Mas qual é o sentido maior deste golpe? É manter a natureza da acumulação de um grupo de rapinagagem que controla grande parte de nossa riqueza e que a repassem para seus bolsos. Mas a consequência mais desastrosa, analisada finamente pelo cientista social Luiz Gonzaga de Souza Lima numa palestra no dia 22 de novembro de 2017 na Fiocruz do Rio de Janeiro,  está contida na Emenda Constitucional (PEC 55). Por ela não se trata apenas de estabelecer um teto nas despesas. Ela algema  o país. “A PEC, diz  Souza Lima, “é a proibição da construção do Estado Social em nosso país. É vetado constitucionalmente construir o Estado Social, é mais que um congelamento de gastos”.

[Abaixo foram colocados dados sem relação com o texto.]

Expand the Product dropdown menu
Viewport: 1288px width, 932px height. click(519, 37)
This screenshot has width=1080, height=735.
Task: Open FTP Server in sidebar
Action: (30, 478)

As classes do atraso optaram pelo passado, aceitando a recolonização do Brasil, alinhando-o aos interesses do império  do Capital hegemonizado pelos USA. Não por uma eleição mas por um golpe dissolveram o pacto construído pela Constituição de 1988. Diz mais Souza Lima, “estamos diante de um golpe contra o Governo que o povo brasileiro elegeu. Estamos diante de uma inflexão histórica de uma importância imensa: proibir constitucionalmente fazer investimentos sociais, especialmente na educação e na saúde”.

Isso é um caso único no mundo de hoje. Como poderá um povo doente e ignorante dar um salto rumo a um desenvolvimento, adequado a uma população de mais de cem milhões de pessoas?

Estas elites egoistas ao máximo, nunca tiveram um projeto para o Brasil. Somente para si e em função de uma absurda acumulação. Atualmente se assenta sobre uma direita fascista, autoritária, violenta, racista e desprezadora do povo, chamado de ralé desprezível. Para nossa vergonha, apoiada, em parte pelo corpo jurídico e pela mão pesada da polícia militar, capaz de reprimir e matar, especialmente negros e pobres.

A luta é para recuperar a democracia minima. Mas mais que tudo fazer valer a Constituição de 1988, rasgada pelos golpistas, mas que abria espaço para a convivência pacífica e para o desenvolvimento  humano.

Obs: Leonardo Boff é teólogo, filósofo  e autor de Brasil: concluir a refundação ou prolongar a dependência, Vozes 2018.

Este texto expressa exclusivamente a opinião do autor e foi publicado da forma como foi recebido, sem alterações pela equipe do Entrelaços.